A Member asked what the projections of new build are, and whether projections are anticipated to change due the changes/downturn in the housing market.

 

Officers’ responses:

o   There is an upward shift on affordable housing delivery –overall figure will increase.

o   There are fluctuations on quarterly returns. Reasons include Registered Providers’ positions can change; and also the Council housing delivery has been reprogrammed as a result of the borrowing cap proposal – so predictions will change.

o   Brexit is having and will have a big impact on the market.  Bristol is flattening out. There is more uncertainty.

o   1500 out of the programmed 3500 homes are showing due to the fact some will take some years to come through.

Cabinet Member: Also working on off-site manufacture to speed up delivery at no impact to quality.

 

Discussion and Members questions about what the identified affordable housing need by property type/size/tenure is; and the affordable housing rent levels of new builds, including whether Affordable Rent is appropriate.

Officers’ responses:

o   When seeking appropriate proportion of affordable housing on developments we look for a range of sizes.   There is a shift to smaller accommodation as a result of welfare reform, which could lead to an imbalance.  The Council works with Registered Providers to help improve the supply of 3 and 4 bed properties which helps create churn. i.e a 4 bed property can create 6 moves.  Investigating opportunities to build more family housing so as to create churn.

Cabinet Member: Affordable Rent has to be at or below the LHA – BCC does have a strict definition of Affordable Housing – also accepted by surrounding Authorities.  Latest Homes England funding has an element of social rent in it.  West of England funding will include social rent. 

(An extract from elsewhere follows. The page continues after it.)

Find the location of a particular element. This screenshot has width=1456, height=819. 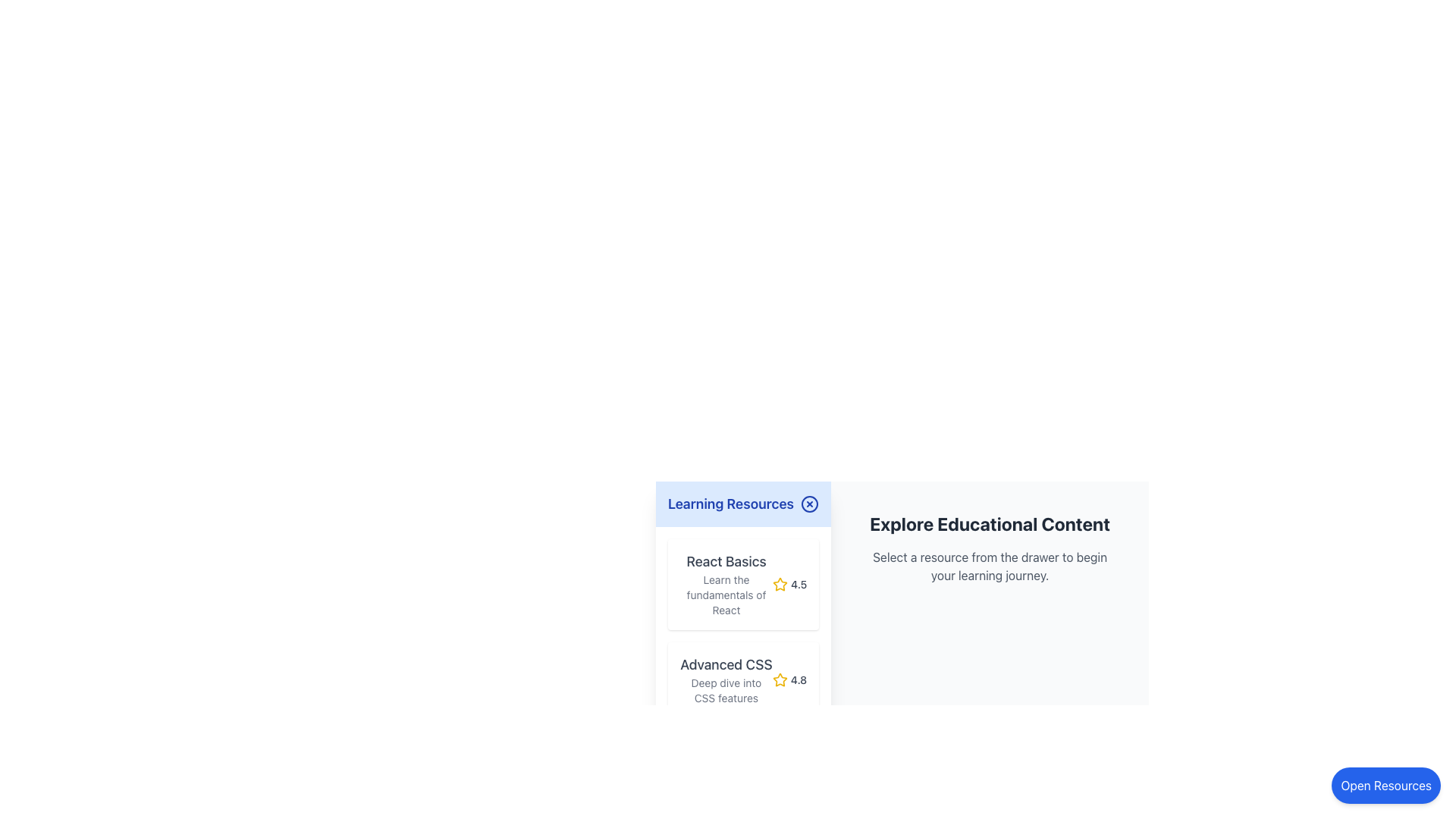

ACTION: Officer to map new development programme by ward

ACTION: Officer to confirm amount of shared ownership delivered

 

A Member raised issue of empty basement flats within properties in the Ashley ward.

Officers’ responses:

o   This was looked at when drawing up St Paul’s Housing Plan. The properties are mostly owned by Registered Providers. The identified problem was poor living conditions in the basements, which means large expenditure to make them habitable.

o    Approximately 300 empty properties brought back into use this year – target of 400 (city wide).  The Council as a Compulsory purchase programme in place.  In the last month the Council were successful in enabling a voluntary purchase of a property, which is now used for temporary accommodation. 

Cabinet Member: There is a programme within Council housing stock looking at whether commercial and community spaces can be brought into use as housing, although this is not intended to reduce any community amenities, and so this begins with consultation.